SUPPLIED TEXT
---------------
Feds: Raleigh investment adviser tricked clients
A Raleigh investment adviser went on trial Thursday on charges that he bilked people out of more than $15 million in an elaborate Ponzi scheme.
Federal authorities allege that Stephen Condon Peters, who owns VisionQuest Wealth Management, promised investors returns of 8 to 9 percent a year on low-risk investments. Some turned over their retirement accounts to him, but prosecutors say he diverted $6 million to his own personal use and used other money to pay off earlier investors.
Assistant U.S. Attorney William Gilmore told jurors in his opening statement that Peters manipulated and tricked clients.
But defense attorney Wes Camden countered by telling jurors that Peters was making monthly payments on the promissory notes purchased by investors until federal authorities seized VisionQuest’s assets in 2017, following an FBI raid on his downtown office and his home.
---------------
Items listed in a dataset

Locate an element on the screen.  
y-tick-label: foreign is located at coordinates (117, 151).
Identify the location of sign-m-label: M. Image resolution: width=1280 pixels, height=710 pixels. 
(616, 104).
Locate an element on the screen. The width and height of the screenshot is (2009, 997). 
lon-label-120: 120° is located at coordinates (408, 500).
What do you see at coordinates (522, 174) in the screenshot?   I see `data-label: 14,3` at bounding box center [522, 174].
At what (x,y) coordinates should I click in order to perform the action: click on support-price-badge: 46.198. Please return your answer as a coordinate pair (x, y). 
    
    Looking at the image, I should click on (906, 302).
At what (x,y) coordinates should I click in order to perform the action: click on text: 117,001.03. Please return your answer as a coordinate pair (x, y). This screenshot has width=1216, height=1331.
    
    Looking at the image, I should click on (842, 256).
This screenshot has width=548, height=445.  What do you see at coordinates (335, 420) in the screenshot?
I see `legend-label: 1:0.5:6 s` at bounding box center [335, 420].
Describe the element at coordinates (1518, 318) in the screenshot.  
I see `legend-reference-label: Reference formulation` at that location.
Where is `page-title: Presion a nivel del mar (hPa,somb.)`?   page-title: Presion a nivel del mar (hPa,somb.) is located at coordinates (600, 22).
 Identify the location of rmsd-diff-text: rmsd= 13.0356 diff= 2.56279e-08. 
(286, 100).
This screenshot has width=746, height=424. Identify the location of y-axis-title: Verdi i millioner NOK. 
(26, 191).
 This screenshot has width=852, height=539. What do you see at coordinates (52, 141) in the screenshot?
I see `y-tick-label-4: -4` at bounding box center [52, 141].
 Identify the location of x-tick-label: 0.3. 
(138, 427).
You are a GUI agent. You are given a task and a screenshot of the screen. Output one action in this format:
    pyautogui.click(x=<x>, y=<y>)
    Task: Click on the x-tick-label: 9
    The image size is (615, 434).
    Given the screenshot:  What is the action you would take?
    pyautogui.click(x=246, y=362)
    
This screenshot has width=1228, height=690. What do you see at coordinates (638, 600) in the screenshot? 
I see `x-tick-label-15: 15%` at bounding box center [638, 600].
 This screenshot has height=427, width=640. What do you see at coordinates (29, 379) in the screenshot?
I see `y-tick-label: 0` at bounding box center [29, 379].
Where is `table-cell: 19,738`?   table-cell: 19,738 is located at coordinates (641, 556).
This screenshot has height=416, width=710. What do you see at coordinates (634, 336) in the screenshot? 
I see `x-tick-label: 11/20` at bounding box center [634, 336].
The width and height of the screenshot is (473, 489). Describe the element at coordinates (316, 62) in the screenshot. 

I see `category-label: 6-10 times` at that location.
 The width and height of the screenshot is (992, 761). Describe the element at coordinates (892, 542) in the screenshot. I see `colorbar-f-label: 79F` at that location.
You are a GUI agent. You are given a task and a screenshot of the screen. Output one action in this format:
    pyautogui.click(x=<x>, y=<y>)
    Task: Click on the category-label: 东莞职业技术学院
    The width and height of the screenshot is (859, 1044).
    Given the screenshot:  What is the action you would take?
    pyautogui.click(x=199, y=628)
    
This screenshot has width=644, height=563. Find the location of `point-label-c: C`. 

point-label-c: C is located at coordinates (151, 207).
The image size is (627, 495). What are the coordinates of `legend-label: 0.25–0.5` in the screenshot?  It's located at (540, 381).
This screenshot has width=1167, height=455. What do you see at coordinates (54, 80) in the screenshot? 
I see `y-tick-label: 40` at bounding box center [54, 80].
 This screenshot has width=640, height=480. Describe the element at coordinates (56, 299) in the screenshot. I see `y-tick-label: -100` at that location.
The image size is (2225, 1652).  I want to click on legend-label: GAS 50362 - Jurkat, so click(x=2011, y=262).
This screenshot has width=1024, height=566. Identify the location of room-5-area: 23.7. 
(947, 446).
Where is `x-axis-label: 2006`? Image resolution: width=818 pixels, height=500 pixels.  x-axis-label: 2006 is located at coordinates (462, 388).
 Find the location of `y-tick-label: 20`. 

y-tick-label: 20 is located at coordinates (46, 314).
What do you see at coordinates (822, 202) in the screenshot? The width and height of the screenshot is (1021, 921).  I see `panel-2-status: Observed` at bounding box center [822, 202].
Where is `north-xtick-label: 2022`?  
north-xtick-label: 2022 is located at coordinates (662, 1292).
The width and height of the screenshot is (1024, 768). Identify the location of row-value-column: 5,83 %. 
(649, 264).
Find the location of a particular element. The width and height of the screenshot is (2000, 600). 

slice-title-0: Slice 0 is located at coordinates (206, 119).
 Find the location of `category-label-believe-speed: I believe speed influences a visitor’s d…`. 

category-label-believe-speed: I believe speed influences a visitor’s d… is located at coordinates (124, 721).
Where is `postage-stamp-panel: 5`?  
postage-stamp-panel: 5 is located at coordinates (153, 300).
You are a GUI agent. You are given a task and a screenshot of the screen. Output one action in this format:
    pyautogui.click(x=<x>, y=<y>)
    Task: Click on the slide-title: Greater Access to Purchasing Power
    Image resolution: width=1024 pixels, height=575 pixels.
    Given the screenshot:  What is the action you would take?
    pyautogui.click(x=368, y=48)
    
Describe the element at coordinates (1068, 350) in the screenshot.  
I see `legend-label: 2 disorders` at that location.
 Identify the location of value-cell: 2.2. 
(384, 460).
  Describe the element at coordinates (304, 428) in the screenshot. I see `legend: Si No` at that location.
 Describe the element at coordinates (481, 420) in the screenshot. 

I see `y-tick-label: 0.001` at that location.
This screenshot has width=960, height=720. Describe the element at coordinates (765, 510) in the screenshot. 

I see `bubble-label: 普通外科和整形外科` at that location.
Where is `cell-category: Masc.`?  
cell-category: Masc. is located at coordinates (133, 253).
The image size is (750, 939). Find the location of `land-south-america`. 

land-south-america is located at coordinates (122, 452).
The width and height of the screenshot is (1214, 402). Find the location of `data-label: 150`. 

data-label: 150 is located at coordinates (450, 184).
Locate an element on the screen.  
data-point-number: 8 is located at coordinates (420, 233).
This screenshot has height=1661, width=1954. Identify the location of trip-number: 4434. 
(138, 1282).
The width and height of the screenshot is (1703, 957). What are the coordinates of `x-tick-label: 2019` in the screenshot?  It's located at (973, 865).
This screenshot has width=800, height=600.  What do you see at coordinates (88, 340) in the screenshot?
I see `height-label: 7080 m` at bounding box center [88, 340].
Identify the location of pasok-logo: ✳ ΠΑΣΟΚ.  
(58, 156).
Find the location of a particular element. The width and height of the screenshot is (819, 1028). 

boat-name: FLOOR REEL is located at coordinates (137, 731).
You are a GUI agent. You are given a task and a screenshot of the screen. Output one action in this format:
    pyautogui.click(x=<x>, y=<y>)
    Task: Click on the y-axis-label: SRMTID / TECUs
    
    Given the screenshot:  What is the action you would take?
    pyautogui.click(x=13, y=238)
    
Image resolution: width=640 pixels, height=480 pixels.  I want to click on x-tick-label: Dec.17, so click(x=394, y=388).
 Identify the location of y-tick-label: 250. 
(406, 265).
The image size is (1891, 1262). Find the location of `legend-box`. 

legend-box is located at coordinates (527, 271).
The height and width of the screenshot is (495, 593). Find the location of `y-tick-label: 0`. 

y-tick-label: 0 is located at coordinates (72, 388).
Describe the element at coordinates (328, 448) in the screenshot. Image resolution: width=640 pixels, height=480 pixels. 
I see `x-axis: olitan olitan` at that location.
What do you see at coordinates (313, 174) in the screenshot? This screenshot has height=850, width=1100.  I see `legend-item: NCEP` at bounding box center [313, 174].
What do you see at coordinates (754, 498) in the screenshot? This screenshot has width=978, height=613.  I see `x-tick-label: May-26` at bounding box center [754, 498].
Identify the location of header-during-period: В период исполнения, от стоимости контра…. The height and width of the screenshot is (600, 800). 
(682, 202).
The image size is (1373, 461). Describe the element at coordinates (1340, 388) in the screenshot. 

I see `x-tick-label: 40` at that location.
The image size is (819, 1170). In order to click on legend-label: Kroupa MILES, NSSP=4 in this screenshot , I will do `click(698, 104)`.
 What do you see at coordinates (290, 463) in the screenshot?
---------------
TASK DETAILS
Can you rewrite part of the article about the Raleigh investment adviser, beginning at the words "Federal authorities allege" and stopping after "off earlier investors.", and change "retirement accounts" to "savings accounts"?

WRITTEN SOLUTION
Federal authorities allege that Stephen Condon Peters, who owns VisionQuest Wealth Management, promised investors returns of 8 to 9 percent a year on low-risk investments. Some turned over their savings accounts to him, but prosecutors say he diverted $6 million to his own personal use and used other money to pay off earlier investors.